Plus de 5 000 élèves du groupement Mwenye, dans le territoire de Lubero, ont vu leur année scolaire 2025-2026 s’interrompre dès la fin du premier trimestre. La cause : la dégradation de la situation sécuritaire liée aux incursions répétées des rebelles ADF, qui a contraint plus de 20 écoles primaires et secondaires à fermer leurs portes.
Le constat est dressé dans un rapport de monitoring publié ce mercredi 8 juillet par le Conseil local de la jeunesse du groupement Mwenye. Le document détaille l’arrêt des activités scolaires dans plusieurs villages de cette entité de la chefferie des Baswagha, sans que des perspectives de reprise ne se dessinent à court terme.
Un trimestre achevé, puis le silence des salles de classe
Selon le rapport, les établissements ont fonctionné normalement durant le premier trimestre de l’année scolaire en cours. Mais la multiplication des attaques attribuées aux combattants ADF a rendu impossible la poursuite des enseignements. Les déplacements des élèves et des enseignants sont devenus trop risqués, et plusieurs infrastructures scolaires se retrouvent désormais inaccessibles.
Le président du Conseil local de la jeunesse, Prince Kasyano, a confirmé l’ampleur de la crise : « Plus de 20 écoles sont restées fermées et plus de 5 000 élèves ont vu leur année scolaire s’arrêter au premier trimestre. Si rien n’est fait rapidement pour restaurer la sécurité, ces enfants risquent de perdre totalement leur avenir scolaire. »
Les risques collatéraux d’une scolarité brisée
Au-delà de la privation immédiate d’éducation, le Conseil local de la jeunesse alerte sur les conséquences sociales de cette interruption prolongée. Le rapport évoque un risque accru d’abandon scolaire définitif, mais aussi d’enrôlement de jeunes dans des groupes armés, de mariages précoces et d’exploitation des enfants. Ces phénomènes sont favorisés par un environnement où les familles, déjà fragilisées, vivent sous la menace permanente de l’insécurité.

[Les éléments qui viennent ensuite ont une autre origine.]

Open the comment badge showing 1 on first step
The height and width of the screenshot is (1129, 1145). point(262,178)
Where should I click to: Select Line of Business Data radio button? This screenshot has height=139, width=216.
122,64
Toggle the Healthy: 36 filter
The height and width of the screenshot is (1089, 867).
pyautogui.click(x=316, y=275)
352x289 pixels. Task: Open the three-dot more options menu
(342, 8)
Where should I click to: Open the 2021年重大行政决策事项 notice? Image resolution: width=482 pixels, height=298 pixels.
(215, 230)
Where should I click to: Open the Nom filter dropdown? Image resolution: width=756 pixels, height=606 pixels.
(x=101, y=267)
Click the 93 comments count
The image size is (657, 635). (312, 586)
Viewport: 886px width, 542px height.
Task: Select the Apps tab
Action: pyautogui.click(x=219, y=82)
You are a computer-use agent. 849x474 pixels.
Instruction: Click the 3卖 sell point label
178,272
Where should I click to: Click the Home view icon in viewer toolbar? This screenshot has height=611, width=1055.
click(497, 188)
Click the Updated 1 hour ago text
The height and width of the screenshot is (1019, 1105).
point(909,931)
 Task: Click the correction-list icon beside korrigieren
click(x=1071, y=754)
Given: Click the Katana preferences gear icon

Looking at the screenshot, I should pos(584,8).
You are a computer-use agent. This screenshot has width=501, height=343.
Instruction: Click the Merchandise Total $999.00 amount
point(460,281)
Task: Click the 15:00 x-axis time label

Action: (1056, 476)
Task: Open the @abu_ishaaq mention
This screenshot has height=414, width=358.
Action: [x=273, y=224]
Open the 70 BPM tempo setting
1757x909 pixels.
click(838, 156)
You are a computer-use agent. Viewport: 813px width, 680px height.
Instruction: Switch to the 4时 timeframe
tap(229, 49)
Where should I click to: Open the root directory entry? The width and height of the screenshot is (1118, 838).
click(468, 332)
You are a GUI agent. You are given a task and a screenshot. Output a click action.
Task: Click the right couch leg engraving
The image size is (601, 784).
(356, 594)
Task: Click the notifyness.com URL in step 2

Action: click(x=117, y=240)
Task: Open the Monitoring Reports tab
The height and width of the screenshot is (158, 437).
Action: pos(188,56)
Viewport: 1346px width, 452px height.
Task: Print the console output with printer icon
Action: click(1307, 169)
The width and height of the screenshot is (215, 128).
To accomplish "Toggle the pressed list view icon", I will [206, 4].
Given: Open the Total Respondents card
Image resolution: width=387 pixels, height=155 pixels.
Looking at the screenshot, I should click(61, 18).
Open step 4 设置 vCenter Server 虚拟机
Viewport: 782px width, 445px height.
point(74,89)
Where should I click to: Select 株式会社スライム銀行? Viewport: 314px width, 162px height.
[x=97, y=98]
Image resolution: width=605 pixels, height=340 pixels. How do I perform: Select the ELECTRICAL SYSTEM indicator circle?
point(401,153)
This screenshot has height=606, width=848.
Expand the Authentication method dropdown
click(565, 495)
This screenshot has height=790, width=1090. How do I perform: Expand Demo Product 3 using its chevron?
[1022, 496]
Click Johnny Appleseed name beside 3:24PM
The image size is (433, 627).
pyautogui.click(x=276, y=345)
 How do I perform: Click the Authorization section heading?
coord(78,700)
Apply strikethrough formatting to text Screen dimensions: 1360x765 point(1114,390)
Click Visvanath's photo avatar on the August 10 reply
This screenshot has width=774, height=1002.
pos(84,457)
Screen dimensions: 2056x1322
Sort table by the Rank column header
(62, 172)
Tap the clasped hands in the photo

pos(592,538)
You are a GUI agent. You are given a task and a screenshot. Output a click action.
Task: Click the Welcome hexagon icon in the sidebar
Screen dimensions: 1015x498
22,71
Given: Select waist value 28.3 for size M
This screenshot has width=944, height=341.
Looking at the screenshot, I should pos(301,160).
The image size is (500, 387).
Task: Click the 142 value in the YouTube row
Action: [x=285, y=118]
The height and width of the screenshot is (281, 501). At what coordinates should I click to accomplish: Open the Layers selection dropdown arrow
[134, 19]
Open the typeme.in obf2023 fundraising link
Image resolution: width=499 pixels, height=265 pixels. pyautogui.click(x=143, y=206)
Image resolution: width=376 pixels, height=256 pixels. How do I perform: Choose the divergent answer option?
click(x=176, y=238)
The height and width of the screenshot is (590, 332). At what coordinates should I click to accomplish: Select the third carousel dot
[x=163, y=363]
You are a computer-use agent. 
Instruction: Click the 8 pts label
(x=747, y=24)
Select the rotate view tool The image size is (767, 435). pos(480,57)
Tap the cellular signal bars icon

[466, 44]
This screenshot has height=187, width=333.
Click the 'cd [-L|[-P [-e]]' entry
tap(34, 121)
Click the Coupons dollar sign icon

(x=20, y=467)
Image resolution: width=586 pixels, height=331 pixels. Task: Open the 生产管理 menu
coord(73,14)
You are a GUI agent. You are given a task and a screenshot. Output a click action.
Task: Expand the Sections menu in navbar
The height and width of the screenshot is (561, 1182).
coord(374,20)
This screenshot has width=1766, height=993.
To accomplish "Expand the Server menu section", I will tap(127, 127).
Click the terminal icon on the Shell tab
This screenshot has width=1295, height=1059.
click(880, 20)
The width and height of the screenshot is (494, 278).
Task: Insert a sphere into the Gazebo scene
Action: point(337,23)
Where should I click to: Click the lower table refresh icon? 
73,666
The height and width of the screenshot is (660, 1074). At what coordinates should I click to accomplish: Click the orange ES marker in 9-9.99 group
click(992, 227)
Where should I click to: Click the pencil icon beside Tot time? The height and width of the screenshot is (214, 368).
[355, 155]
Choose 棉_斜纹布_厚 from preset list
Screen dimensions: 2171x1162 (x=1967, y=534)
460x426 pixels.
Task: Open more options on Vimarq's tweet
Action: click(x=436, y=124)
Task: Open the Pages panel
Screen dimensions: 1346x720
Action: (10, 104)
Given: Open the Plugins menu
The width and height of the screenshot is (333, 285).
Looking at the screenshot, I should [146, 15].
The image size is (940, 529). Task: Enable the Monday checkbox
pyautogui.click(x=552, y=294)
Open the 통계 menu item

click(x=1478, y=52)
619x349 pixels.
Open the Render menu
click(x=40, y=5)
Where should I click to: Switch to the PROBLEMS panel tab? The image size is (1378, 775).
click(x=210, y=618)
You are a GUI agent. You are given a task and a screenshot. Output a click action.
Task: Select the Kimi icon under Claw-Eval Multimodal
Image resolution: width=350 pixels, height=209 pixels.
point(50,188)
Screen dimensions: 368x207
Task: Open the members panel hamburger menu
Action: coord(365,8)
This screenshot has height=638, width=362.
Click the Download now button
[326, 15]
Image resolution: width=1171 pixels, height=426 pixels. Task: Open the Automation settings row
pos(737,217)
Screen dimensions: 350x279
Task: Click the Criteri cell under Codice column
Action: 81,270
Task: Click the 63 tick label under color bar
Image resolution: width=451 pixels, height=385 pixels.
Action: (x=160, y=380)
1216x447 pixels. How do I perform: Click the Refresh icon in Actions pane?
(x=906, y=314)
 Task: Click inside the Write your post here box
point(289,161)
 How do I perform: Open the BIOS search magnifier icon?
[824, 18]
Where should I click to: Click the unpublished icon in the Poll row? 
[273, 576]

La structure de jeunesse insiste sur l’urgence d’une réponse sécuritaire pour éviter que cette génération d’élèves ne soit sacrifiée. L’absence de cadre protecteur expose les mineurs à des violations de leurs droits fondamentaux, dans une zone où l’État peine à assurer sa présence.
Un appel à la sécurisation pour sauver la rentrée 2026-2027
Face à cette situation, Prince Kasyano a lancé un appel pressant aux autorités congolaises et aux services de sécurité. Il réclame un renforcement des dispositifs sécuritaires dans cette partie du territoire de Lubero, condition sine qua non pour envisager une rentrée scolaire normale lors de l’année 2026-2027. « Nous demandons au gouvernement de prendre des mesures urgentes pour sécuriser notre groupement. Les enfants ont droit à l’éducation et ne doivent pas continuer à payer le prix de l’insécurité. Nous voulons que les écoles rouvrent dès la prochaine rentrée scolaire », a-t-il déclaré.
Alors que le conflit dans l’est de la RDC continue de frapper durement le secteur éducatif, les acteurs locaux redoutent que cette nouvelle interruption n’aggrave la crise humanitaire et éducative dans le territoire de Lubero. Le retour de la paix est présenté comme le préalable indispensable à toute relance durable de la scolarisation.